Por amar esse amor de conhaque numa manhã chuvosa de sábado, decide sair sem
avisar, sair sem querer, sair sem voltar talvez, talvez voltar, talvez, talvez
outro dia quando ela não estiver mais lá. Talvez não devesse ter levado os
cigarros.
Um
vulto subia as escadas que levavam ao andar de cima, mas não era um vulto tão
importante. Nesse momento, só o lance de escadas que levava ao andar inferior e
o que levava do andar inferior ao abaixo deste e assim por diante realmente
importavam a Luka. O papel de parede floral velho e feio e desbotado não
importava, a iluminação precária nos corredores e lances de escadas – ausente
no lance de escadas entre o segundo e o primeiro andares – também não. De pouco
em pouco Luka aproximava-se ao lado de fora do prédio. De frente à porta
principal do edicífio – de ferro, com adornos dourados – Luka prontamente
segurou a maçaneta, mas como que sentisse o que o esperava lá fora, como que
esperasse o que o sentia lá fora, demorou a girá-la. Mas enfim girou-a.
Um
vento frio e seco cortou-o como um tablete de manteiga. Excitante para Luka.

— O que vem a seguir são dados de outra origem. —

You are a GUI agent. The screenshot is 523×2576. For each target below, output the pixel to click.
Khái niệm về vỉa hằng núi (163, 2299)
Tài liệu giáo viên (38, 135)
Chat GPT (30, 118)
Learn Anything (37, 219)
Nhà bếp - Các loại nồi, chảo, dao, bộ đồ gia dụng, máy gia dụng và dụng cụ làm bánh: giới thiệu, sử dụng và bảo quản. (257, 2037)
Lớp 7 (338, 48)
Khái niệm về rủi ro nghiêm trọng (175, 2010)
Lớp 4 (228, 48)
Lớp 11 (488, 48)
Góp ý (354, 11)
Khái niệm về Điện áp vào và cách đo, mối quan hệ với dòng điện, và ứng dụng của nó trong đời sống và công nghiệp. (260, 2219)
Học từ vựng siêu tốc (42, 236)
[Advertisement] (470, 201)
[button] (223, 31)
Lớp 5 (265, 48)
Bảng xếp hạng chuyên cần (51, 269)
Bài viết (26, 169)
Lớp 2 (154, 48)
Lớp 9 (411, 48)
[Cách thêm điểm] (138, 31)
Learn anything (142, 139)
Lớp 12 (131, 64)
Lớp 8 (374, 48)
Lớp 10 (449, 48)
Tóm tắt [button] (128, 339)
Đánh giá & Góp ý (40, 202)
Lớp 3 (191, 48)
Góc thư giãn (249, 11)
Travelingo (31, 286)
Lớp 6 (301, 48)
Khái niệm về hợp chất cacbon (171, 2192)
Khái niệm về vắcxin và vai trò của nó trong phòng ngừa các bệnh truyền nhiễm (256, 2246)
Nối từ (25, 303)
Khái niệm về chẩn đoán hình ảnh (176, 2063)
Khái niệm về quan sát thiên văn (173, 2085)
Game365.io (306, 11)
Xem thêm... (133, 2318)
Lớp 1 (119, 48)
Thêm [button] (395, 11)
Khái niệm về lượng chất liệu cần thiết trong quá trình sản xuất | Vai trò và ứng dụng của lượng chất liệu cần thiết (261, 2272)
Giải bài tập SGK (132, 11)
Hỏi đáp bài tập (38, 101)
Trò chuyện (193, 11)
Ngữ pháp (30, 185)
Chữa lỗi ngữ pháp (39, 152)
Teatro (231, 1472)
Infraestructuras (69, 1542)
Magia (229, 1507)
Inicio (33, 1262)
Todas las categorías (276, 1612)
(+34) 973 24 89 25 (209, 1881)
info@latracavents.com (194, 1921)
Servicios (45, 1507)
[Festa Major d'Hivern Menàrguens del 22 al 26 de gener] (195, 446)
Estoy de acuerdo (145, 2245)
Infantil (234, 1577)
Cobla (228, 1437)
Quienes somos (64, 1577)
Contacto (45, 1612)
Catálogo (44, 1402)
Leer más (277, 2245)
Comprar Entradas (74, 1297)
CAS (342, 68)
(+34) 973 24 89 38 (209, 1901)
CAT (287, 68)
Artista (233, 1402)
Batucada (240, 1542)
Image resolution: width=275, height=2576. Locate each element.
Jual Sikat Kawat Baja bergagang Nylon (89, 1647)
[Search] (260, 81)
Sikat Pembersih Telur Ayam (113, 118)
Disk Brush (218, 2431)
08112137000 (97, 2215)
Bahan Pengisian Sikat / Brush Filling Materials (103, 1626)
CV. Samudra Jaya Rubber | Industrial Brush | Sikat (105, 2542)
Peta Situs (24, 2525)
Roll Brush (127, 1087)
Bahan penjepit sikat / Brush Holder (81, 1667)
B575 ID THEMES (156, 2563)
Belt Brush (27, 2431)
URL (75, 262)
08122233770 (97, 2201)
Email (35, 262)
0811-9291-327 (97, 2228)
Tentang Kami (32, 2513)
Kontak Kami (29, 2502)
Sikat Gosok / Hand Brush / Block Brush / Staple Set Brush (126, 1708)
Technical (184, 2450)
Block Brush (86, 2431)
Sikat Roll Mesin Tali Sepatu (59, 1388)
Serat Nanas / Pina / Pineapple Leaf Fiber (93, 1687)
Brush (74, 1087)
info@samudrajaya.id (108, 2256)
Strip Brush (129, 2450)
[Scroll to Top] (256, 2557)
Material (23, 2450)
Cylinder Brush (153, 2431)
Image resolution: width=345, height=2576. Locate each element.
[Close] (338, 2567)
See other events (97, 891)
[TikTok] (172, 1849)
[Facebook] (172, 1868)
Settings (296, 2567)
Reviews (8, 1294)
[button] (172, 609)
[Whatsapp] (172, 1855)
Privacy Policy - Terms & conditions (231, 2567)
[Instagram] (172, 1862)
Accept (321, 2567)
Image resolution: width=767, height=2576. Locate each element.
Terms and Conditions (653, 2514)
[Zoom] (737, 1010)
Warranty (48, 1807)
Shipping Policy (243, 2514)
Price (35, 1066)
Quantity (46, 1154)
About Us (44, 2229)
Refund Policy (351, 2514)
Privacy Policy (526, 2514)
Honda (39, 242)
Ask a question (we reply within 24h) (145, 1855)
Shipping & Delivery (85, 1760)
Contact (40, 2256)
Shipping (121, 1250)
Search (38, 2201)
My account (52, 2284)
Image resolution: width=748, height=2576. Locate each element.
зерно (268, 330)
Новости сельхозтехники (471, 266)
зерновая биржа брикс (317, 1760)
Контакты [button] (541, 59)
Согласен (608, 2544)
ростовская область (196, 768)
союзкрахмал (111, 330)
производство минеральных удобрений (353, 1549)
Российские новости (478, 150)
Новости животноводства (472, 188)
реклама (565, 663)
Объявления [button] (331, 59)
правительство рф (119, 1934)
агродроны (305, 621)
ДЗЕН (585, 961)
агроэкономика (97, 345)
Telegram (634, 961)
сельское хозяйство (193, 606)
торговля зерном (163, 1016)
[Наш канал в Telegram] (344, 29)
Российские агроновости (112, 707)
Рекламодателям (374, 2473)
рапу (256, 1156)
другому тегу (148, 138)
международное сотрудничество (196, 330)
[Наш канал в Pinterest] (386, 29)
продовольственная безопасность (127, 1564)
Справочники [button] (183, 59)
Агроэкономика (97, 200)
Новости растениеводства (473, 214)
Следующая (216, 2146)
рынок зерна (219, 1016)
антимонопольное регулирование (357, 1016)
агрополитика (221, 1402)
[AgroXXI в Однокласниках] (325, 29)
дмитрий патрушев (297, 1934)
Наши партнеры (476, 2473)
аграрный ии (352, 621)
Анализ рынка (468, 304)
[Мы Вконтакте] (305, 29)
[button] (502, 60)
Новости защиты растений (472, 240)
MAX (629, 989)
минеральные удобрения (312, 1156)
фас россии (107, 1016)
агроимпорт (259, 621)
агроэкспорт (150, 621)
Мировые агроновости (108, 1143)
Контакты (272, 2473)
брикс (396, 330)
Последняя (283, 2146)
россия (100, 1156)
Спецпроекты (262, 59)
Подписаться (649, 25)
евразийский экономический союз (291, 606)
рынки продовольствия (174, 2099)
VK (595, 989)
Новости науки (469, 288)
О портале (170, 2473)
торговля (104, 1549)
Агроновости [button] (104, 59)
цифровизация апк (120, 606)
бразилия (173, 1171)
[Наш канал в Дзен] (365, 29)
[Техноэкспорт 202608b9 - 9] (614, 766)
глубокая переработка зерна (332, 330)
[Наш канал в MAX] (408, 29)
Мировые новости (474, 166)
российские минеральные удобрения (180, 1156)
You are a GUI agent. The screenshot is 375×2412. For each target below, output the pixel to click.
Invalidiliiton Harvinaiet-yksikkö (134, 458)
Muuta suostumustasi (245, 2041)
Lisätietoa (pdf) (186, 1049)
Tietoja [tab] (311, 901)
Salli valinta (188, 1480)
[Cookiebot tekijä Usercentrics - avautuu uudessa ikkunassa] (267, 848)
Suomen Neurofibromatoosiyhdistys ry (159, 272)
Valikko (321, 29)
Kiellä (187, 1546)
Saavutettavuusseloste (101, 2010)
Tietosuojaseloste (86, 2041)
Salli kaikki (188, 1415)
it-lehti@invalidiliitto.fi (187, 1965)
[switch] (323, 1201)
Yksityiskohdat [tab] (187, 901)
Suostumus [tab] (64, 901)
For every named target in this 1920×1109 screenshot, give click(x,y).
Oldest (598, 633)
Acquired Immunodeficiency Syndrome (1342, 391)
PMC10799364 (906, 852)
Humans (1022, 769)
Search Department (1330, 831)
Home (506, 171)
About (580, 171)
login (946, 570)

Gostava disso. Era não muito mais cedo que três da manhã e o céu era negro e
limpo, sem estrelas, sem luar, sujo pelo brilho branco dos vários belos postes
que iluminavam essa rua, boa rua bem habitada, com paralelepípedos no lugar de
asfaltos, com árvores no lugar de pessoas, com solitude no lugar de solidão. O
uísque caminhou Luka até uma ponte não muito longe e a fumaça de seus cigarros
poderiam ser confundidas com a fumaça de sua respiração. Não via muito sentido
no que fazia, nem no que vivia, nem no que escrevia, nem nas noites com Carmem,
nem nas noites ou dias que passava sozinho mesmo bem acompanhado.
Um
último trago e com um toco de cigarro entre indicador e médio esquerdos olhou
para o farol ao longe. Jogou não tão longe o toco de cigarro e riu, olhando com
um olho esquerdo apertado e um olho direito fechado, seus polegar e indicador
esquerdos agora espremendo a luz do farol. Sorriu como que satisfeito com seu
trabalho bem feito. Jogou na água o copo vazio de sua mão direita e subiu no
parapeito da ponte. A sensação era indescritível, toda a liberdade e toda a
autonomia que o momento conferia. Toda a vida que ele finalmente sentia em seu
corpo, em suas mãos, em seus dedos enquanto se esvaía, enquanto jorrava e
pulsava e pulava por ele. Mas seu corpo não ia. Não pulava, não ia.
Desceu
do parapeito e acendeu outro cigarro e decidiu voltar para casa. Lembrou-se que
não era possível se matar enquanto há uma obra-prima arruinada não amassada
ainda presa a sua máquina de escrever.